However, enriched by record energy prices and emboldened by the pugnacious Vladimir Putin, Russia has sought to reassert its influence over what it calls the "near abroad", an area in which it resents the growing influence of the United States and European Union.

Of Russia's neighbours, Georgia has become a particular worry to the Kremlin that Putin passed on to his protege, Dmitry Medvedev, earlier this year.

Georgia's US-educated president Mikheil Saakashvili has had the Pentagon help train his armed forces to bring them closer to the standard required by Nato, which he hopes to join as soon as possible.

His eagerness to take a chunk of the Kremlin's former dominions into Nato has won him major support from Washington and the EU, as has Georgia's importance as a transit route for gas and oil heading west from the Caspian and bypassing Russia.

Saakashvili's disappointment was immense, then, when Nato refused to put Georgia formally on the path to membership at this year's summit, after Germany and France complained that such a move would anger energy-rich Russia.

Georgian officials say that those countries' fear of Moscow's wrath emboldened the Kremlin to step up provocations in South Ossetia and Abkhazia, and recent months have witnessed a series of shootings and bomb blasts which Tbilisi has blamed on Russia and the separatists, and vice versa.

In its bid to prevent Kosovo's independence, Moscow threatened to respond to any such declaration by recognising the sovereignty of South Ossetia and Abkhazia - even though it is ultimately terrified of any precedent that could embolden separatists in Russia's Caucasian republics, like Chechnya, Ingushetia and Dagestan.

"It boils down to Kosovo independence, Nato's Bucharest summit and possibly also Russian internal politics and the transfer of power," said Svante Cornell, co-director of the Stockholm-based Institute for Security and Development Policy.

"Irrespective of who triggered this recent action, the general direction of Russian policy is clear, which is: we are taking control of these territories, and we're not even pretending that we're not."

But among experts on Russia and the Caucasus, there seemed to be no consensus on why South Ossetia's slowly thawing frozen conflict had suddenly become a torrent.

While each side blamed the other for provoking all-out fighting, some analysts suggested that both Tbilisi and Moscow may have seen this as a good time to change "facts on the ground" in the Caucasus - with Georgia hoping Russia would react slowly as Medvedev settles into the Kremlin, and Russia banking on Washington being distracted by its presidential election campaign, and the EU fearful of the threat to Russian fuel supplies.

Other commentators said Saakashvili had little choice but to move against what Georgian officials call a criminal regime funded by Russian handouts and the profits of smuggling, and with an ever-growing arsenal of weaponry from its sponsor to the north.

"At the end of the day, the Georgians realise that time is not on their side and they could not let South Ossetia and Abkhazia become even more messy and Russian influence even stronger," said Tomas Valasek of the Centre for European Reform.

Contraband, arms - and now Russian troops and mercenaries - enter South Ossetia via the Roki Tunnel, a 3.5km-long pass through the Caucasus that links the province with Kremlin-controlled North Ossetia.
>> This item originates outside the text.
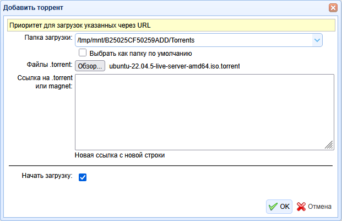Click the Папка загрузки field label
The width and height of the screenshot is (342, 221).
pos(48,38)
Russian and South Ossetian peacekeepers do their utmost to prevent their erstwhile Georgian colleagues and monitors from the Organisation for Security and Co-operation in Europe from observing what comes through the tunnel and then makes its way to the separatist capital of Tskhinvali along a road that has been freshly laid by the Russians.

For many Georgians, the true purpose of this so-called Road of Life was revealed yesterday, as it carried Kremlin men and armour towards Tskhinvali, and a waiting Georgian military that has been beefed up by recent investment, new equipment and US training.

"This could be a prolonged and bloody conflict with an unpredictable end," said military analyst Pavel Felgenhauer. "It's a hell of a logistical nightmare to try and take and keep South Ossetia against a rather fine Georgian military."